Despite the controversies, Mr. Black, 72, remains an important figure in the art world, with a private collection worth $1 billion. In 2012, he made news for his $120 million purchase of a version of Edvard Munch’s “The Scream.” His vast collection includes works by Leonardo da Vinci, Edgar Degas, Francisco Goya, Henri Matisse, Joan Miro, Pablo Picasso, Rembrandt, Richard Serra and Andy Warhol, according to regulatory filings.
The documents reviewed by The Times do not offer an explanation for why Mr. Black wanted to sell the bronze Giacometti statue, “Figure Moyenne II,” and buy Cezanne’s “Portrait de Vallier de Profil.”
Whit Clay, a spokesman for Mr. Black, said the transactions in 2016 “were completely legal and appropriate,” and “Mr. Black paid Epstein for legitimate financial advisory services.”
A representative for the Epstein estate declined to comment.
The discussions appear to have begun in early November 2016, according to the documents viewed by The Times. In discussing the deal with one of his assistants, Mr.

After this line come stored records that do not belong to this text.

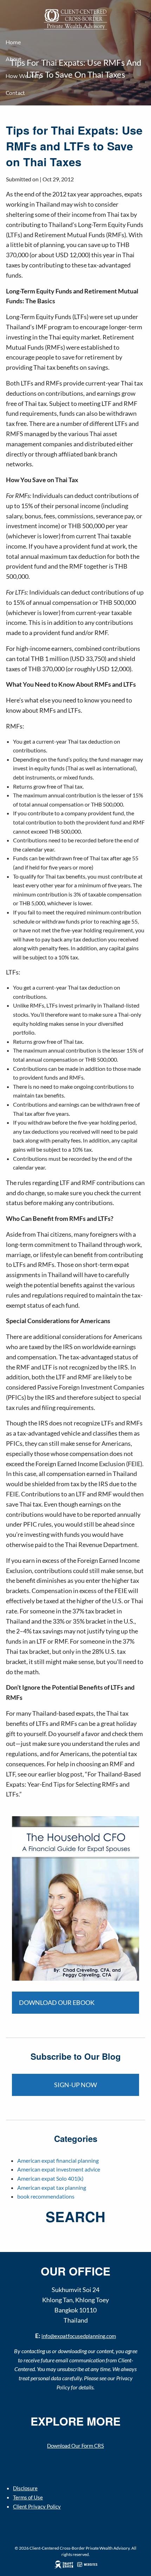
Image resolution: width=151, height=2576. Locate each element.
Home (13, 42)
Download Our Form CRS (75, 2445)
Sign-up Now (75, 2085)
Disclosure (25, 2488)
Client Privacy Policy (37, 2506)
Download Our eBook (56, 2002)
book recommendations (45, 2196)
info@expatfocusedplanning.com (78, 2336)
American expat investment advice (58, 2169)
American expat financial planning (58, 2160)
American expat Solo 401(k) (50, 2178)
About (13, 59)
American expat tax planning (51, 2187)
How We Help (24, 76)
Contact (15, 93)
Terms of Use (28, 2497)
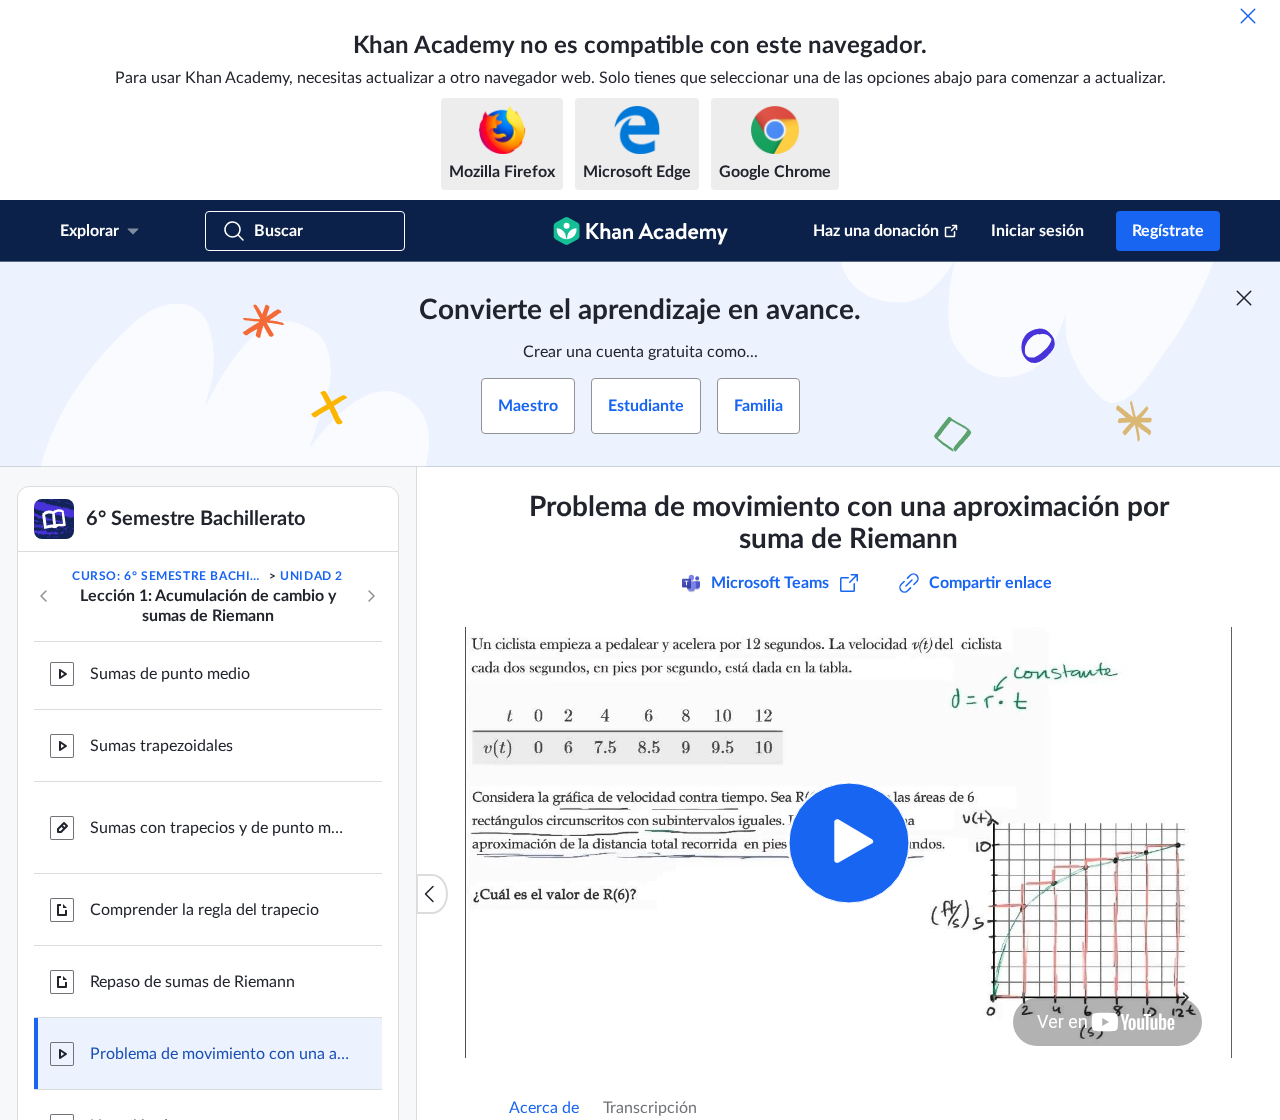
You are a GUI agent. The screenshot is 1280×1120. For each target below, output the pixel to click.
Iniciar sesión (1037, 231)
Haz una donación (876, 231)
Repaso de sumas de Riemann (192, 982)
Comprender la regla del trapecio (204, 910)
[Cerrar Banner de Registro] (1244, 298)
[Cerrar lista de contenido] (432, 894)
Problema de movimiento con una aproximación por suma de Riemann (220, 1054)
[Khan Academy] (640, 231)
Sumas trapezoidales (161, 746)
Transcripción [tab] (650, 1108)
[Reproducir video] (848, 842)
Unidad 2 (311, 576)
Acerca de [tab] (544, 1108)
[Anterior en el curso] (44, 596)
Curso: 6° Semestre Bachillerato (168, 576)
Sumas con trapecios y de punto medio (220, 828)
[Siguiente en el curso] (371, 596)
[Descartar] (1248, 16)
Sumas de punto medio (170, 674)
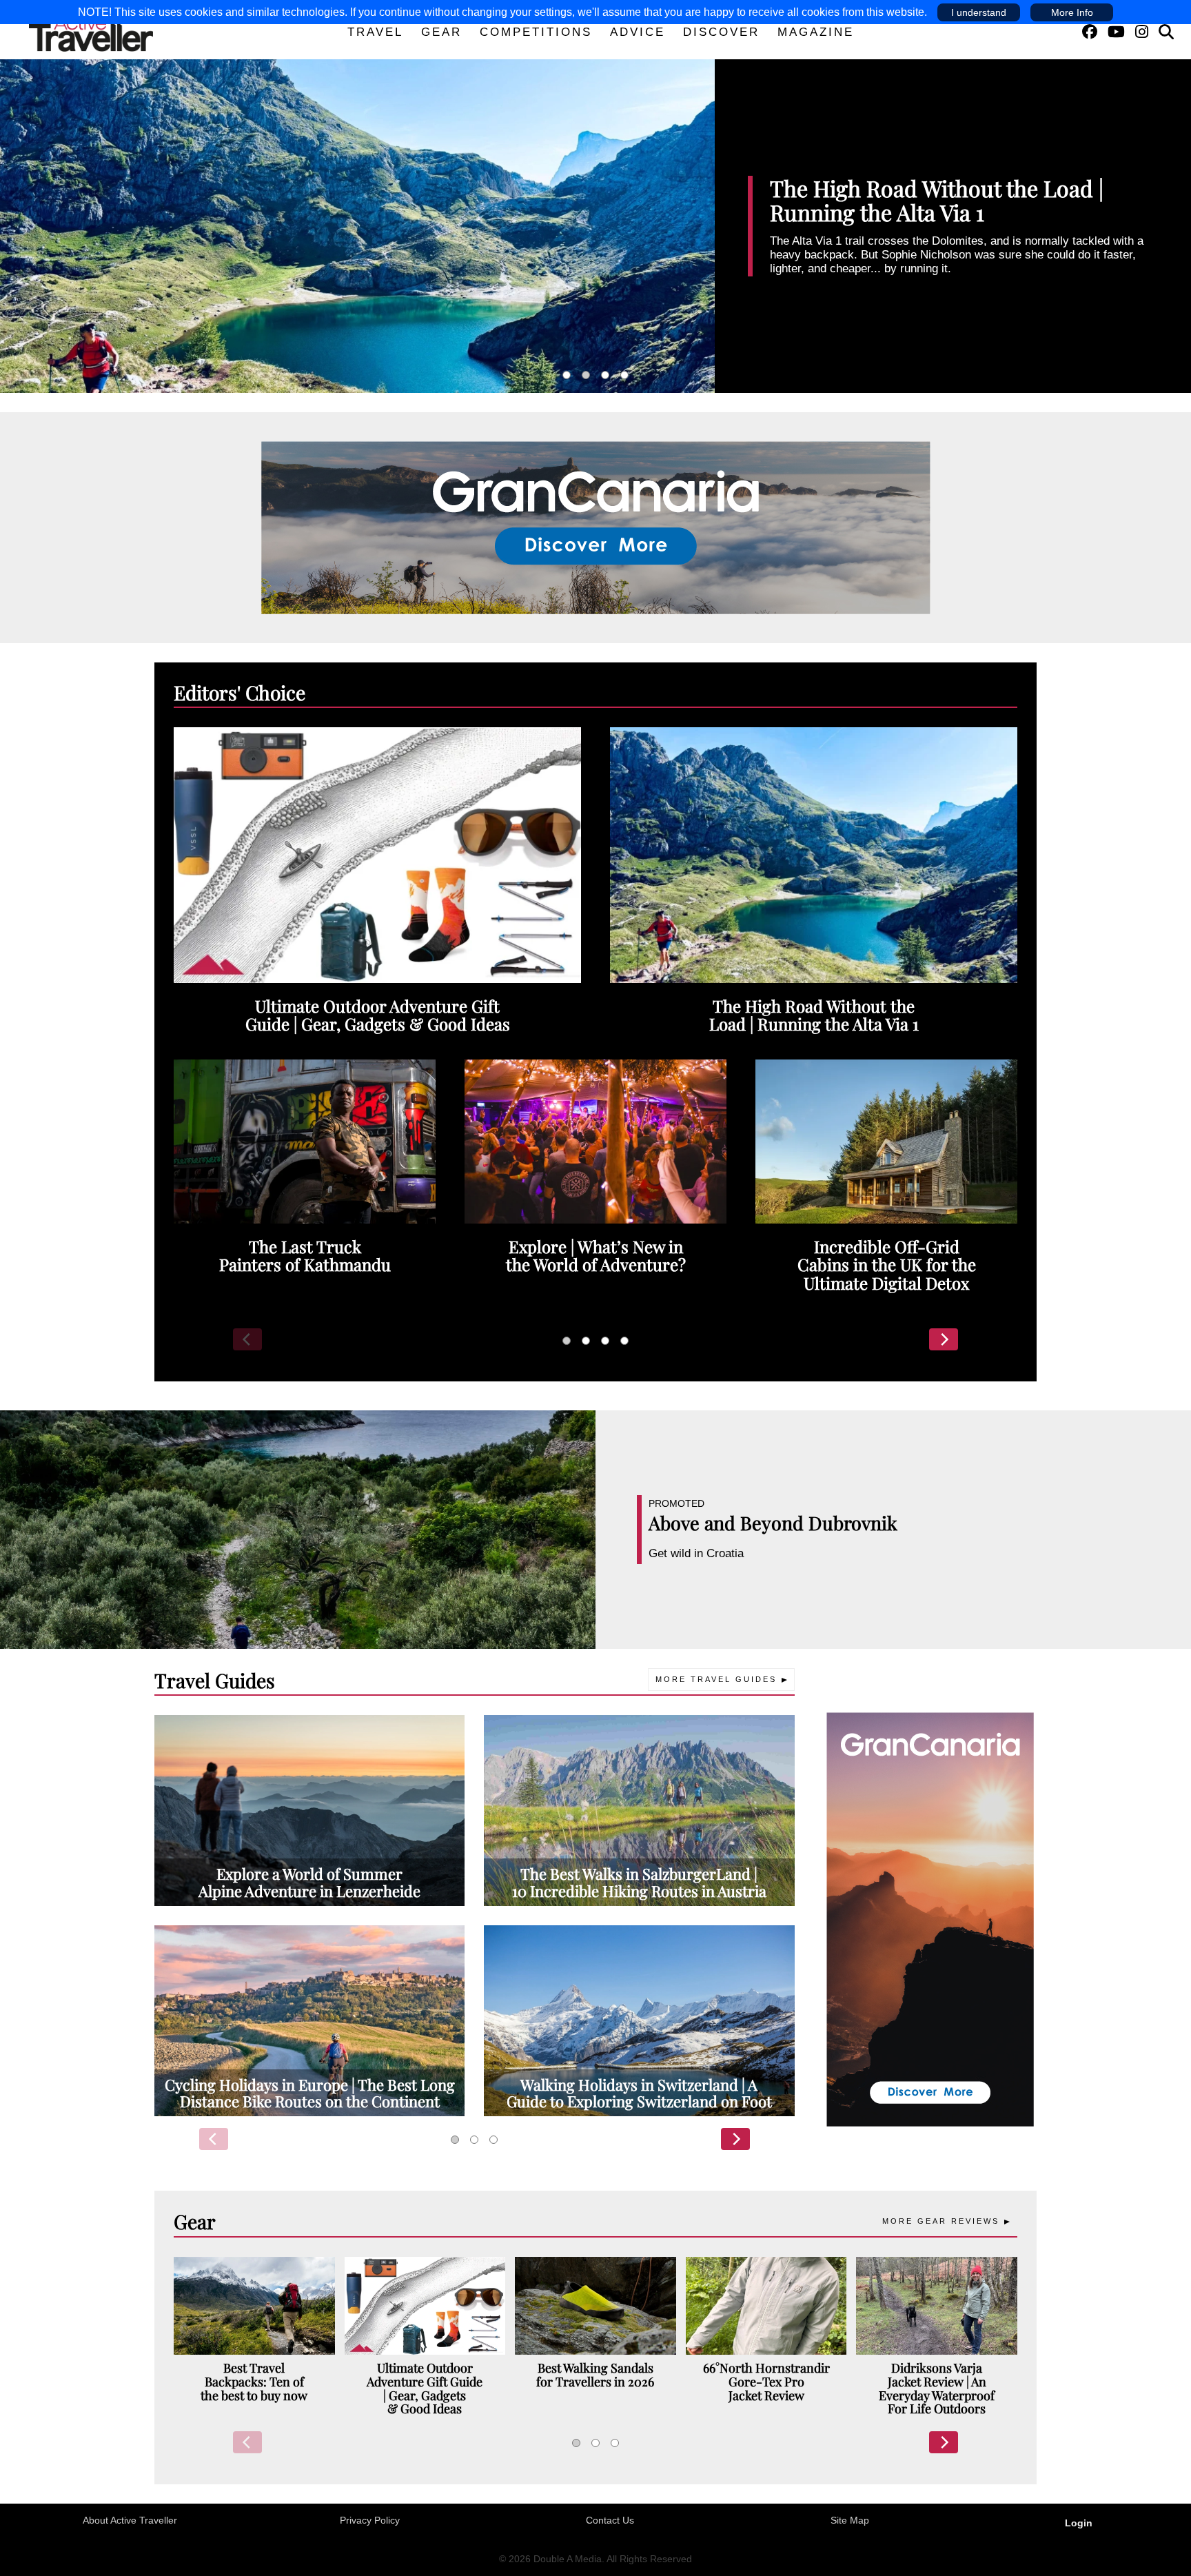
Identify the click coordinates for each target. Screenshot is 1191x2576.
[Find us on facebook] (1089, 32)
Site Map (850, 2520)
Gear (441, 32)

Epstein said in an email, “We might do it after I speak to Leon.”
To help pay for the Giacometti, Mr. Epstein had his staff wire $23 million into a Haze Trust account the day before the transaction took place, the documents show. The money was wired from an account belonging to Southern Trust, which was Mr. Epstein’s main moneymaking company in the Virgin Islands and received a lucrative tax break from the U.S. territory. Most of Southern Trust’s revenue came from the fees Mr. Black paid.
From a tax law perspective, Professor Haneman said, the sale of the Giacometti to Mr. Epstein most likely qualified as an arm’s length transaction. But given the relationship between Mr. Epstein and Mr. Black, it may not be “arm’s length in any practical sense.”
The transaction involving the Haze Trust was set up to take advantage of a provision in the federal tax code called a 1031 exchange and went through a third party that essentially served as a middleman in the deal.
So-called 1031 exchanges are normally used by real estate investors — especially in commercial real estate — when they sell one property and simultaneously buy another. Supporters of the provision say it encourages real estate activity, but detractors argue that it’s merely a tax dodge for the wealthy. In theory, capital gains can be deferred for decades, if an investor keeps rolling proceeds from a property sale into a similar asset.
Chicago Deferred Exchange Company, a financial firm that specializes in 1031 exchanges, created the middleman for the transactions involving the companies linked to Mr. Epstein and Mr. Black, according to the documents.
Chicago Deferred also was the middleman in a 1031 transaction in which the Haze Trust bought Georges Braque’s “Le Guéridon” oil painting from one of Mr. Black’s art companies for $5 million. In that deal, Mr. Black bought another Cezanne painting.
“Mr. Epstein was not our client in this or any other transaction that we facilitated,” Chicago Deferred said in a statement. The company added that it did not get involved in any negotiations between the buyers and sellers.
Its clients were entities that Mr. Black used to buy art.
It’s not clear what happened to the Giacometti sculpture and the Braque painting after Mr. Epstein’s trust bought them. But in 2017, auction houses sold versions of both works to unidentified buyers.
Also in 2017, New York State tax officials opened an audit to determine if Chicago Deferred collected sufficient sales tax from two of Mr. Black’s art holding companies. As of last year, the matter was still pending.
Once the sales tax audit began, Mr. Epstein, in an email to an employee of Mr. Black’s family office, took issue with the transaction. He said, “If you recall, I was quite clear about not liking the idea.”
Steve Eder contributed reporting. Kirsten Noyes contributed research.